I didn’t notice any issues with GitHub, but others did. The majority of my interaction is just through the git protocol, so things tend to work fast, and I don’t have any database access. I rarely use the Issues, and other parts of GitHub, which were affected when GitHub had a MySQL cluster fail over. There’s a good write up of the post incident analysis that’s worth reading, from a database perspective.
I’m not a big MySQL guy, only running an instance to power T-SQL Tuesday. The structure of a write primary and many read replicas that GitHub describes makes sense. It’s similar to what I’ve done in SQL Server, and certainly the idea of some quorum management, handled at GitHub with the Orchestrator software, is something that needs to be configured properly. Allan Hirt has talked about the complexities of quorum in large installations, and it’s not a simple thing to configure.
In reading about this, there are a couple things that strike me. First, the analysis talks about a degredation of service because East coast applications had to send writes to West Coast database servers. There were some problems with the way the database servers were working, but it seems to me that there should be some sort of application failover that’s possible. If you can’t have an application and database fail separately without customer impact, then there should be some way to fail applications over. Perhaps not, but if you’re responsible for designing HA for the database, make sure you talk to the application people and test for issues.

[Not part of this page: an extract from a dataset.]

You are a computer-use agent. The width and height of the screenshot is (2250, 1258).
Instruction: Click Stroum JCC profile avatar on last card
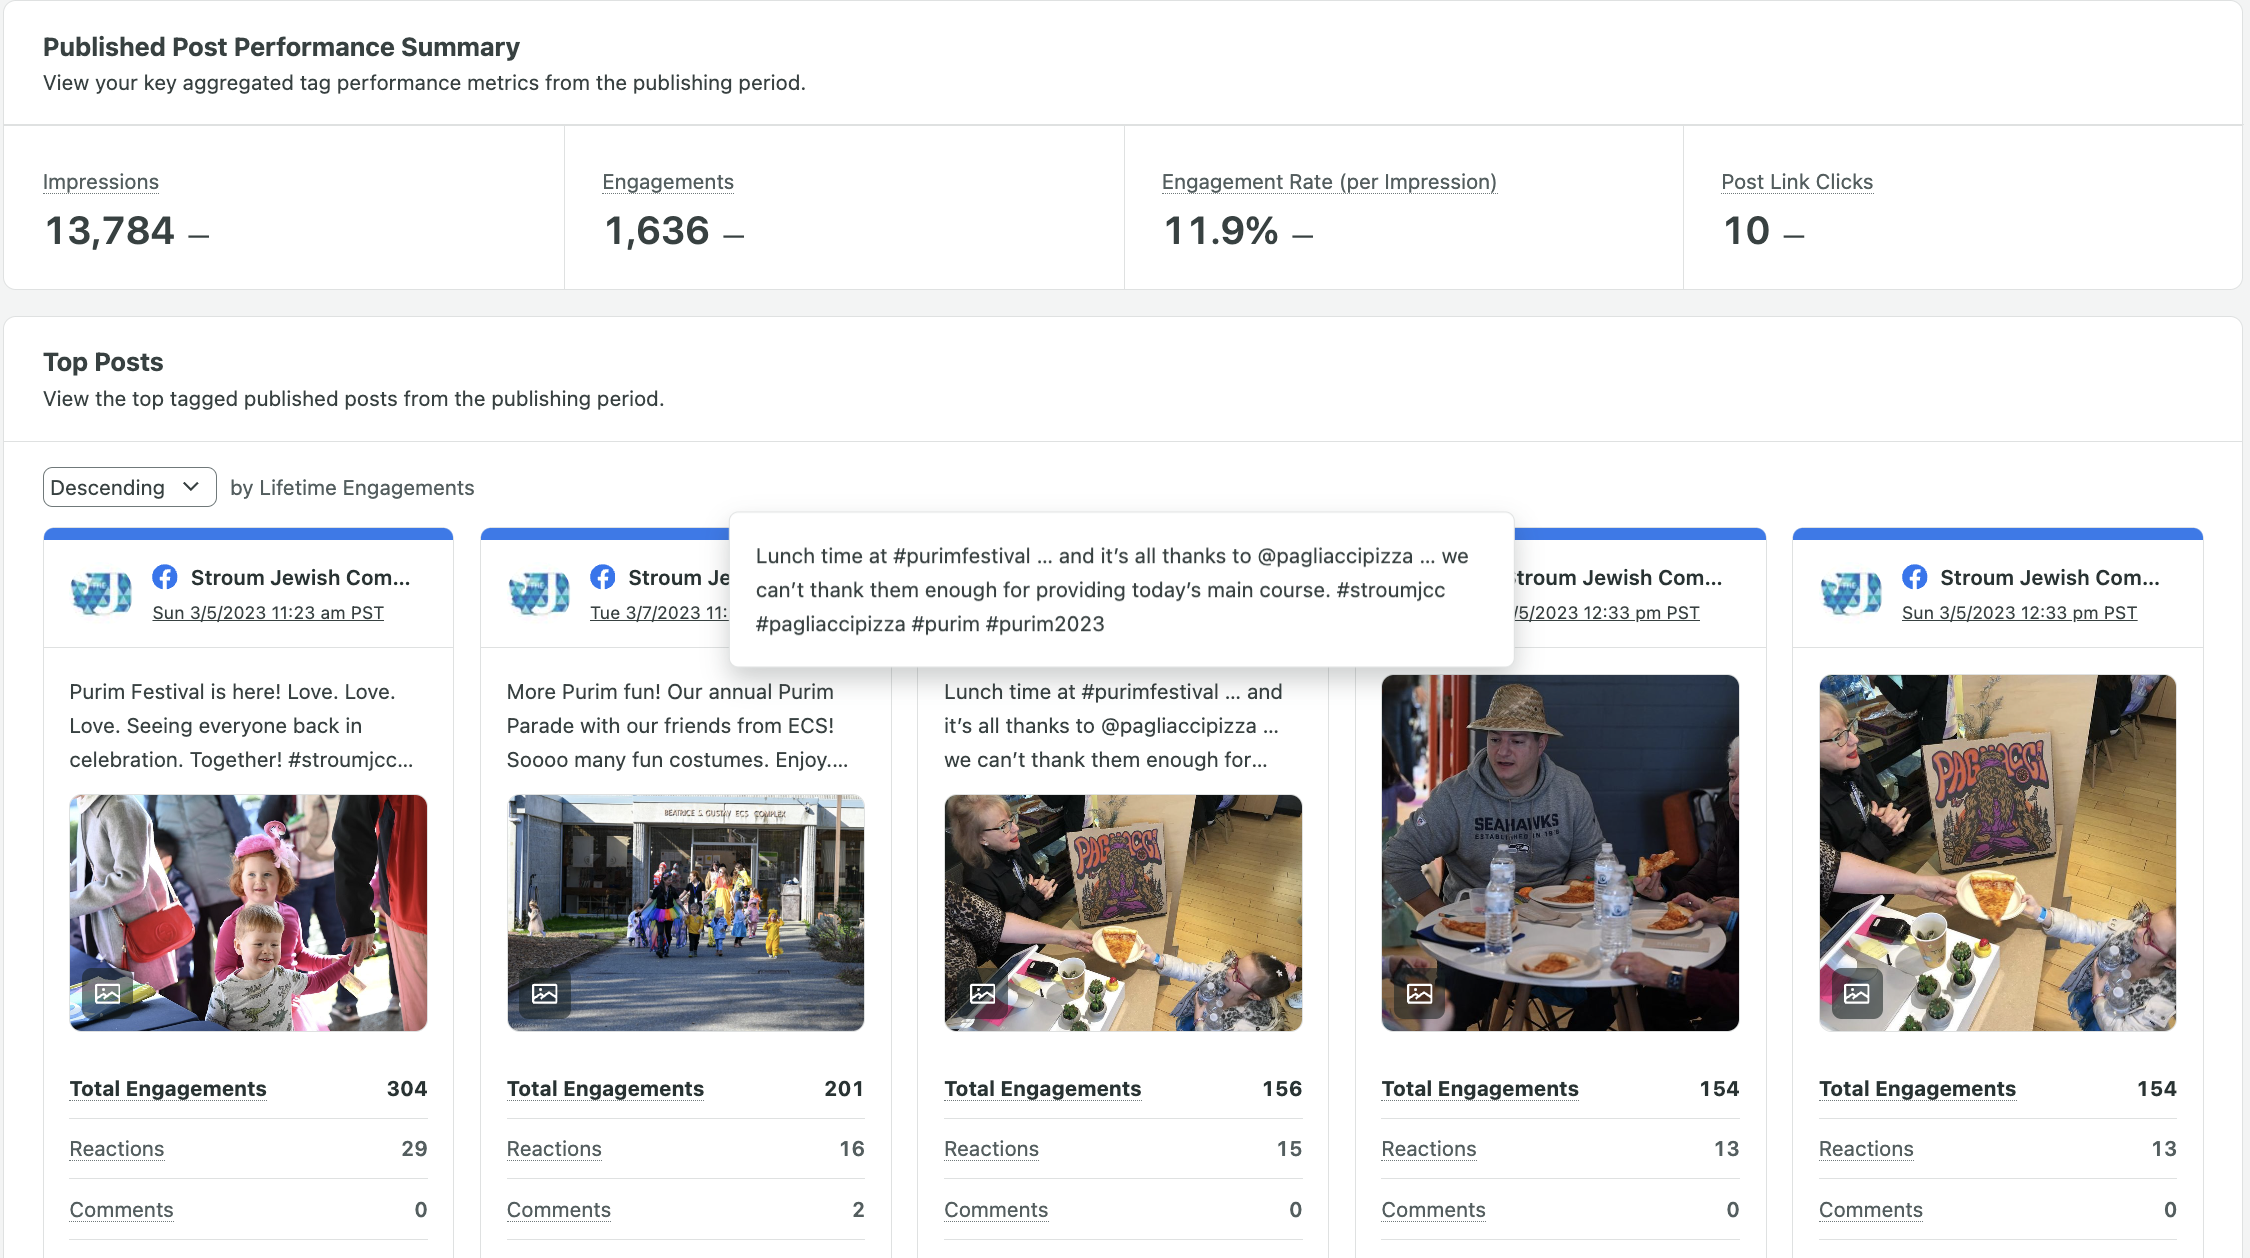click(x=1850, y=593)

The second thing for me is that somehow there was a period of time when writes were occurring to the East Coast system that weren’t sent to the West Coast. My ignorance of how this HA stuff works in MySQL prevents me from making a big deal of this, but this isn’t something that should happen. If the quorum moves data to another node, it must stop writes to the first node. This could happen in SQL Server, but for me, this is the level of data loss I’d need to accept in my RPO.